**Document section:**
===============

That said, I continue in befuddlement at LeftAmerica, who cannot find a single problem not attributable to climate change nor a desired policy position that does not in some way mention climate change—but who cannot seem to get their minds around the fact that most of the “clean” energy solutions they tout PALE in comparison to nuclear power. The average American, who no one has gone bankrupt underestimating, may find great signaled virtue value in the ownership of an electric car—but ask them how the electricity they are using is generated? Most haven’t a clue, and worse, they don’t care. But that’s why I’m here. Over sixty percent of all power generated in the US comes from fossil fuels, with ALL FORMS of renewable energy added together comprising 20 %, and nuclear the other 20%.
Because of the cost, scale, and density of renewables, they simply aren’t a long term solution for the elimination of much of the fossil fuel load. Nuclear is, and the fact that Bill Gates gets this is encouraging. We have all sorts of room at our existing nuclear power plants to bring on additional reactors, and there are more and more ideas emerging about making reactors smaller and more power dense. You really aren’t serious about climate change or “green energy” unless you are pro-nuclear power. It is that simple.
Biden and Masking
Over the weekend, CNN’s Jake Tapper had an interesting back and forth with White House COVID Coordinator Jeffrey Zients about why the President continues to wear a mask around a group of specially controlled persons, every one of whom has been vaccinated. Watch the clip here.

===============

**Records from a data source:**

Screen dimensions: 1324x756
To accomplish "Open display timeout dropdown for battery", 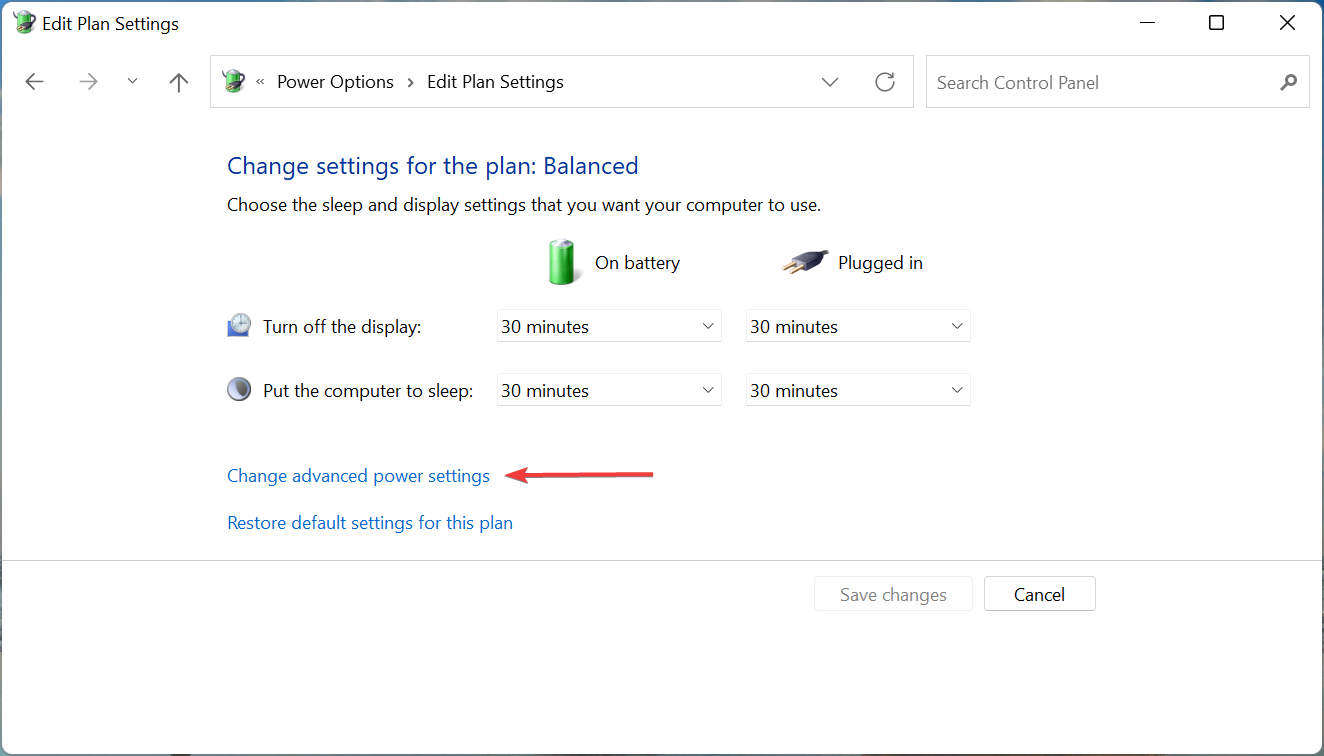I will [x=608, y=326].
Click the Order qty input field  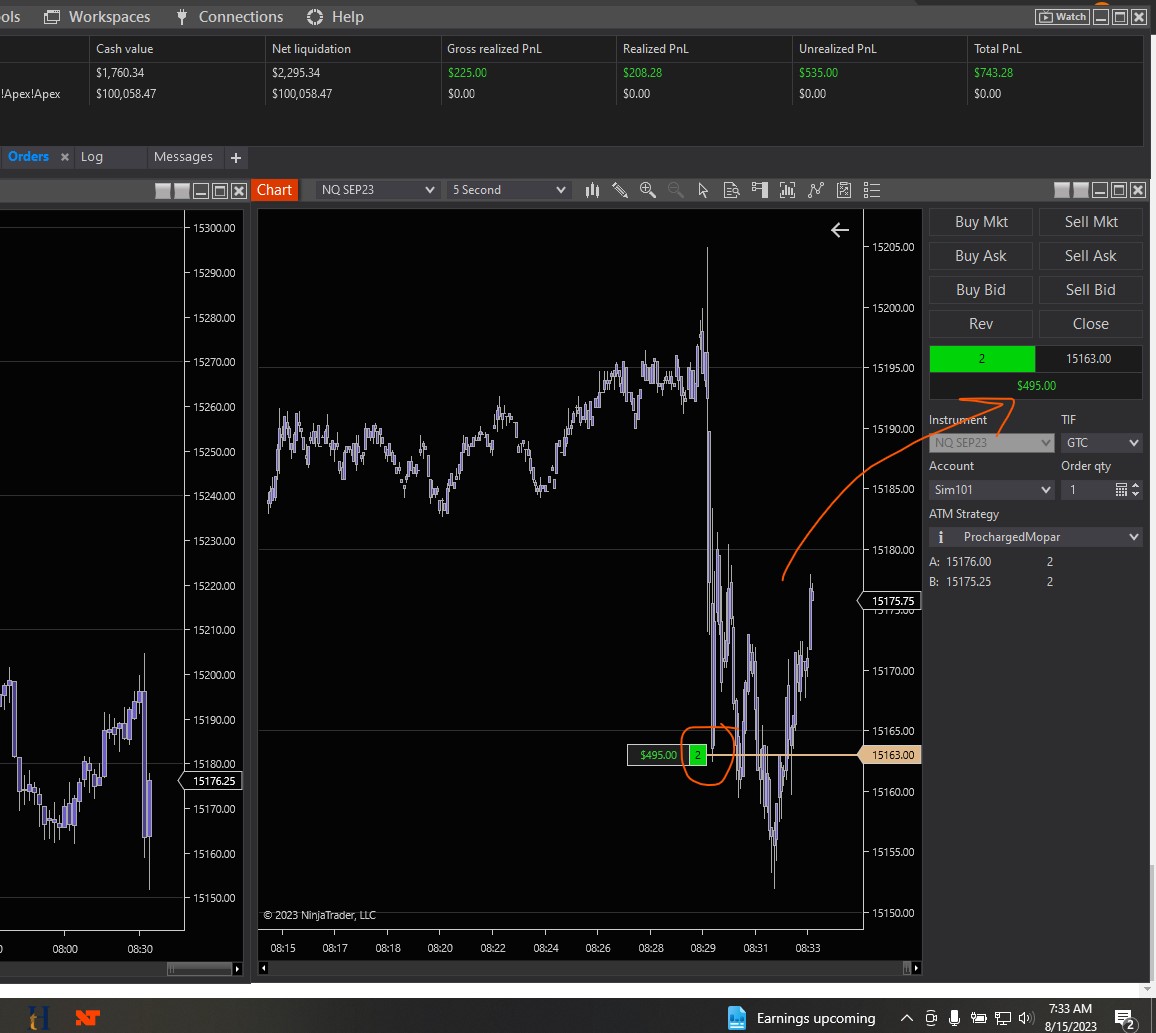[x=1086, y=490]
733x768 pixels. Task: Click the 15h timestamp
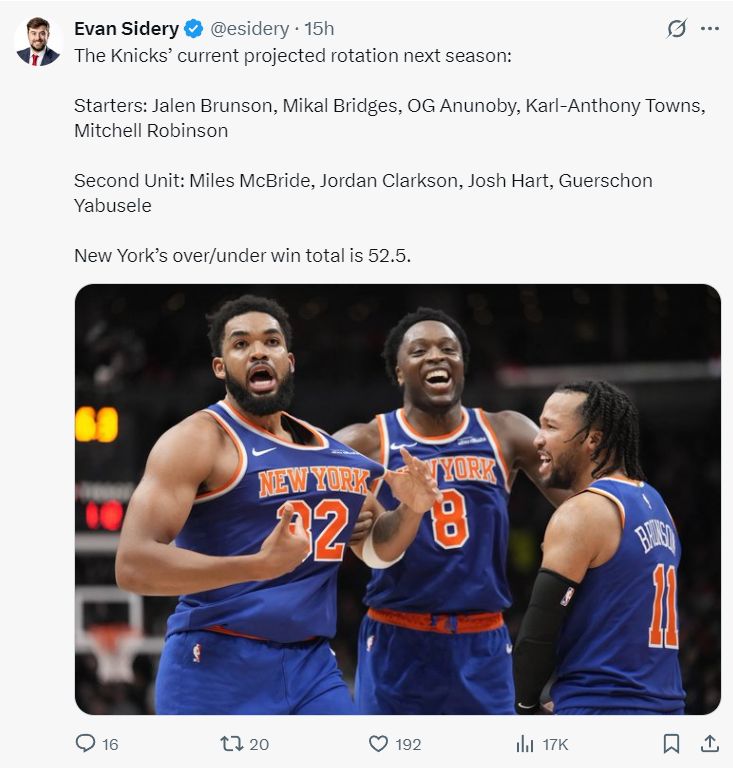(x=319, y=29)
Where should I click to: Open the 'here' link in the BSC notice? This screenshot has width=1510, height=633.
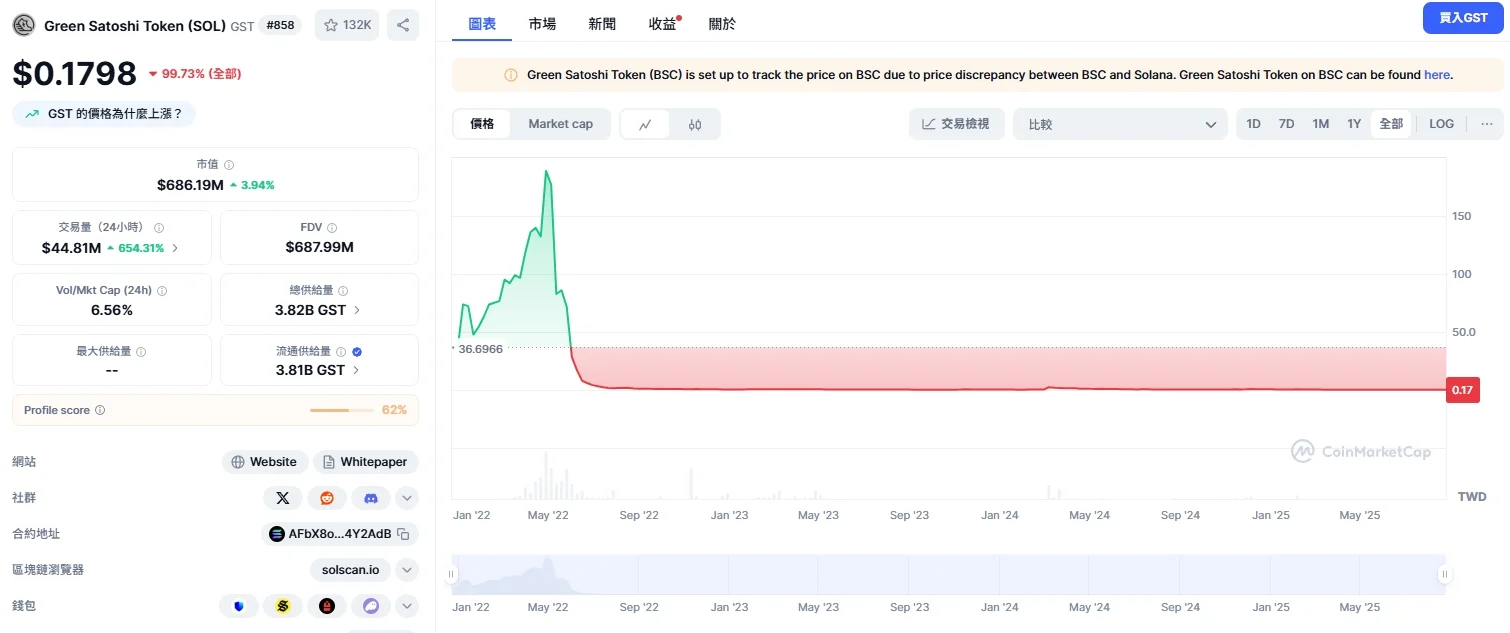pos(1437,74)
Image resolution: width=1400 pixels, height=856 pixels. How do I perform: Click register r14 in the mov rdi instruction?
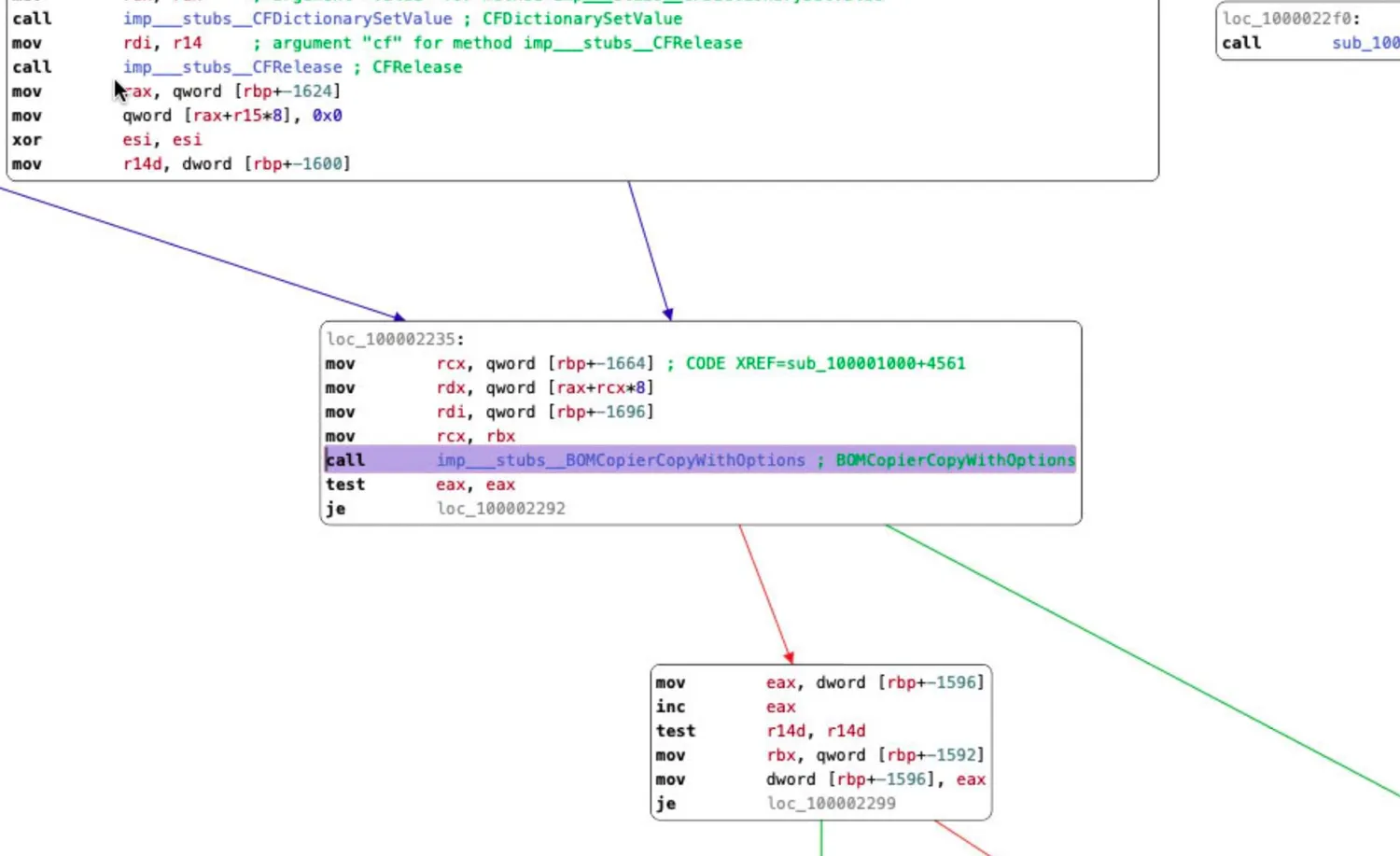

===============

Copy out the entire commentary on nuclear power and Biden's masking above, word for word.

That said, I continue in befuddlement at LeftAmerica, who cannot find a single problem not attributable to climate change nor a desired policy position that does not in some way mention climate change—but who cannot seem to get their minds around the fact that most of the “clean” energy solutions they tout PALE in comparison to nuclear power. The average American, who no one has gone bankrupt underestimating, may find great signaled virtue value in the ownership of an electric car—but ask them how the electricity they are using is generated? Most haven’t a clue, and worse, they don’t care. But that’s why I’m here. Over sixty percent of all power generated in the US comes from fossil fuels, with ALL FORMS of renewable energy added together comprising 20 %, and nuclear the other 20%.
Because of the cost, scale, and density of renewables, they simply aren’t a long term solution for the elimination of much of the fossil fuel load. Nuclear is, and the fact that Bill Gates gets this is encouraging. We have all sorts of room at our existing nuclear power plants to bring on additional reactors, and there are more and more ideas emerging about making reactors smaller and more power dense. You really aren’t serious about climate change or “green energy” unless you are pro-nuclear power. It is that simple.
Biden and Masking
Over the weekend, CNN’s Jake Tapper had an interesting back and forth with White House COVID Coordinator Jeffrey Zients about why the President continues to wear a mask around a group of specially controlled persons, every one of whom has been vaccinated. Watch the clip here.